──────── EXTRAIT FOURNI
Chronique

Schubert - Uchihashi - Kugel

Black Holes Are Hard To Find

Frank Paul Schubert (as, ss), Kazuhisa Uchihashi (g, electronics), Klaus Kugel (dm, gongs)

Label / Distribution : Nemu Records

Ensorcellement des sens : le silence prend une tournure extatique lorsque les trois musiciens avancent de front. Plus que des sonorités superposées remplissant l’espace, ce sont bien les moments où la machine stoppe qui font prendre conscience de la beauté cachée du trio.

Frank Paul Schubert sait ce que dégainer veut dire, merveilleux improvisateur en petite formation. Les albums enregistrés avec Günter Baby Sommer, Paul Dunmall ou Johannes Bauer réveillent de beaux souvenirs et font de ce saxophoniste l’une des figures majeures de la scène jazz d’outre-Rhin. La rencontre avec Kazuhisa Uchihashi ne peut qu’enrichir le dialogue, la complémentarité des saxophones et de la guitare électrique procurant une tension créatrice. L’eau et le feu transcendés.
────────────────
──────── LIGNES FOURNIES
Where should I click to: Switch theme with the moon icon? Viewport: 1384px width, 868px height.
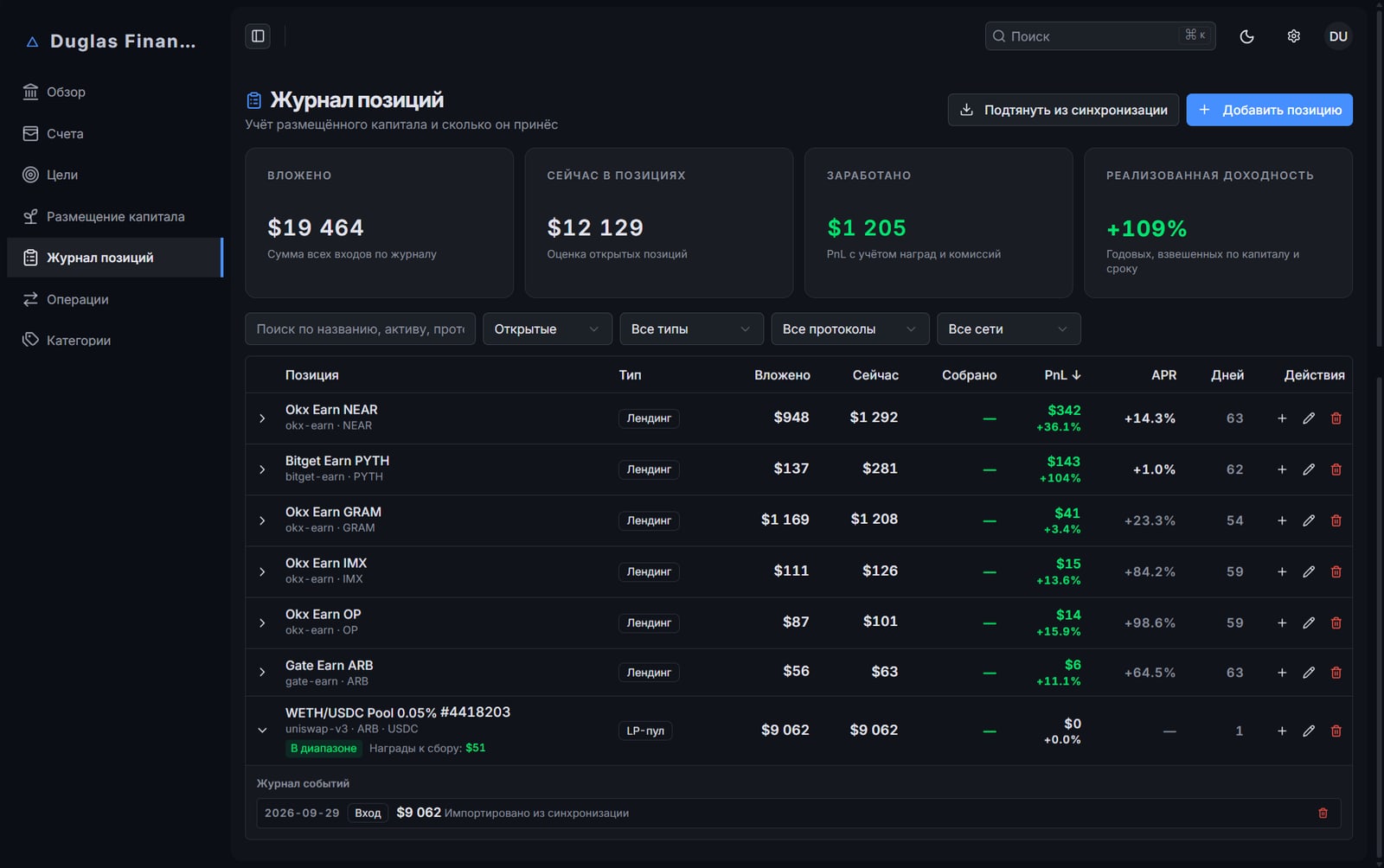[1246, 36]
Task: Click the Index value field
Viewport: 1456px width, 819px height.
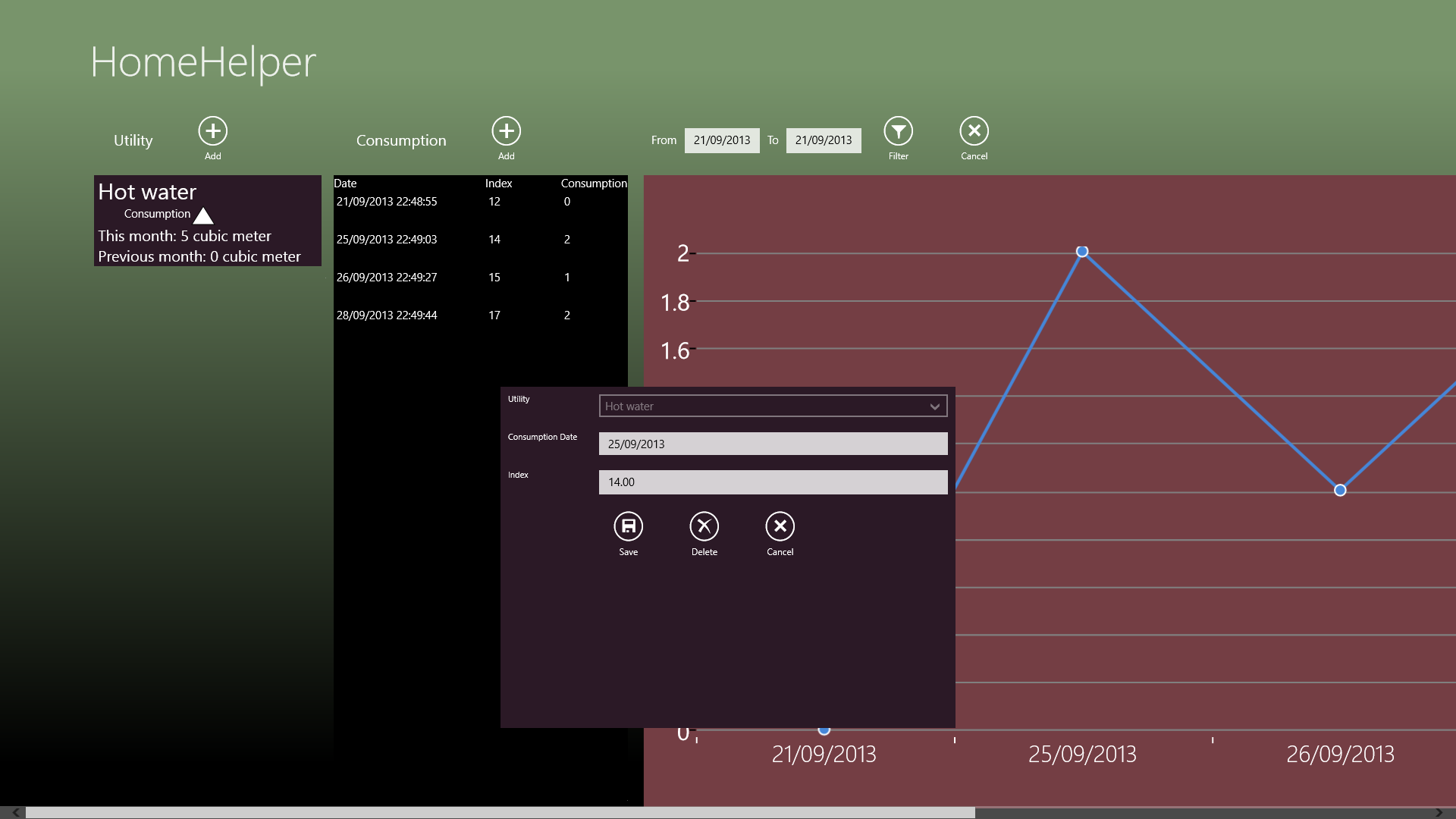Action: coord(773,482)
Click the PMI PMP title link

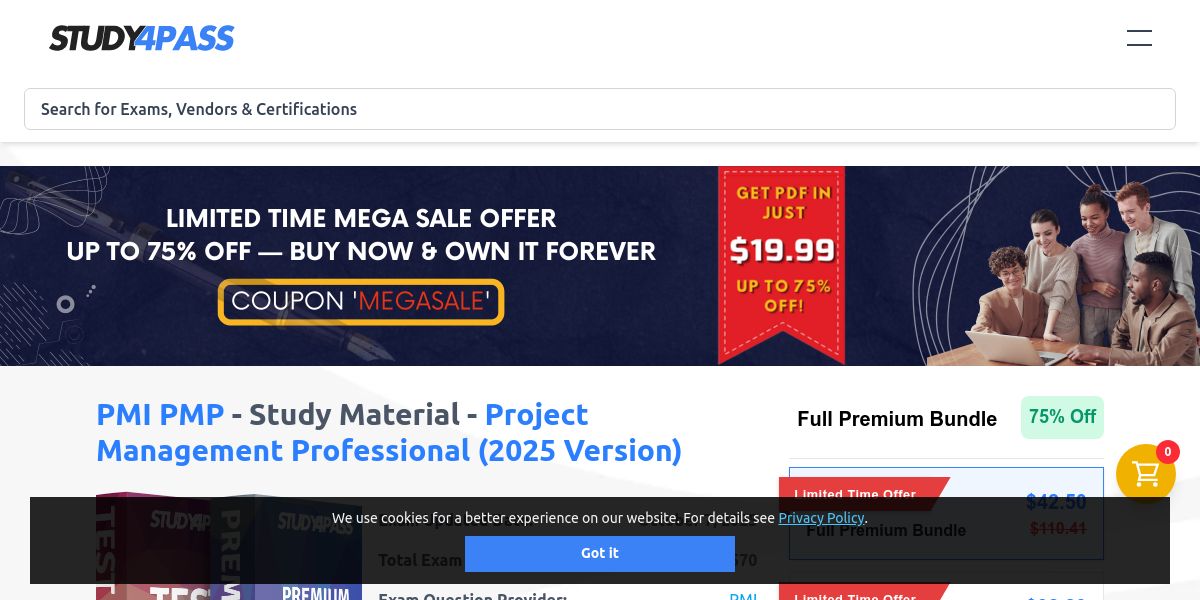tap(160, 414)
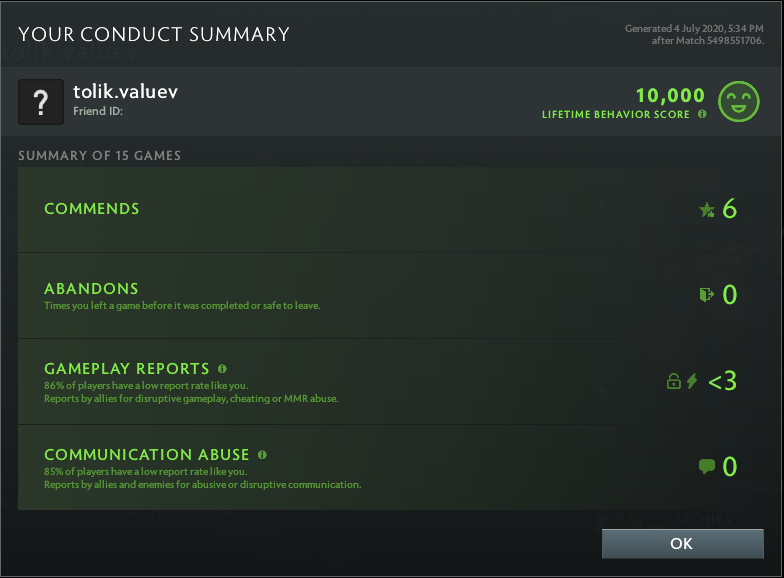Click info icon beside Gameplay Reports heading
Viewport: 784px width, 578px height.
(222, 368)
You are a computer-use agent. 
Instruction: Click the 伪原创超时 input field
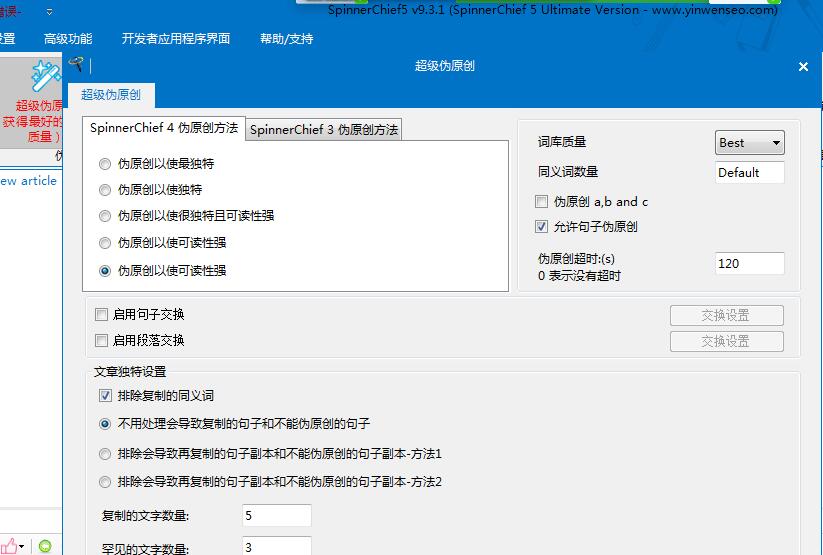[750, 264]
────────────────
**EXERCICES PROPOSÉS**
1. Recopiez la chronique de l'album en commençant aux mots « Label / Distribution » et en vous arrêtant après « le feu transcendés. ». Modifiez-y « saxophoniste » en « souffleur ».
2. Poursuivez la chronique de l'album à partir de l'endroit où elle s'arrête.

**CORRIGÉ**
1.
Label / Distribution : Nemu Records

Ensorcellement des sens : le silence prend une tournure extatique lorsque les trois musiciens avancent de front. Plus que des sonorités superposées remplissant l’espace, ce sont bien les moments où la machine stoppe qui font prendre conscience de la beauté cachée du trio.

Frank Paul Schubert sait ce que dégainer veut dire, merveilleux improvisateur en petite formation. Les albums enregistrés avec Günter Baby Sommer, Paul Dunmall ou Johannes Bauer réveillent de beaux souvenirs et font de ce souffleur l’une des figures majeures de la scène jazz d’outre-Rhin. La rencontre avec Kazuhisa Uchihashi ne peut qu’enrichir le dialogue, la complémentarité des saxophones et de la guitare électrique procurant une tension créatrice. L’eau et le feu transcendés.

2.
La réussite totale tient à l’équilibriste Klaus Kugel qui fait de son jeu inventif à la batterie un pont jeté avec ses deux partenaires : l’enracinement terrien est une évidence chez lui. Ses échanges avec Tomasz Stańko, Charlie Mariano ou Vyacheslav Ganelin ont laissé des traces.

La suggestion d’images est une des particularités de ce disque qui ne se révèle qu’après de nombreuses écoutes, le guitariste ayant une expérience cinématographique inspiratrice au sein du trio. Après avoir été une des figures de la Noise Music avec le groupe « Ground Zero », Kazuhisa Uchihashi a réalisé des musiques de films dans son Japon natal : « All Night Long 3 » de Katsuya Matsumura, « Shooting Star » de Hiromitsu Yamanaka et dernièrement « And So I’m at a Loss » de Daisuke Miura. Ce florilège expérimental qu’il développe avec foi l’amène à une réflexion permanente dans le déroulement de la musique de cet album.

La paire Frank Paul Schubert et Klaus Kugel développe une propension à faire et défaire un cheminement musical. Lorsque des balises apparaissent au loin, elles sont vite contournées afin non pas de faire fausse route mais d’amorcer une autoroute emplie de suggestions. Ici se crée l’improvisation dynamique.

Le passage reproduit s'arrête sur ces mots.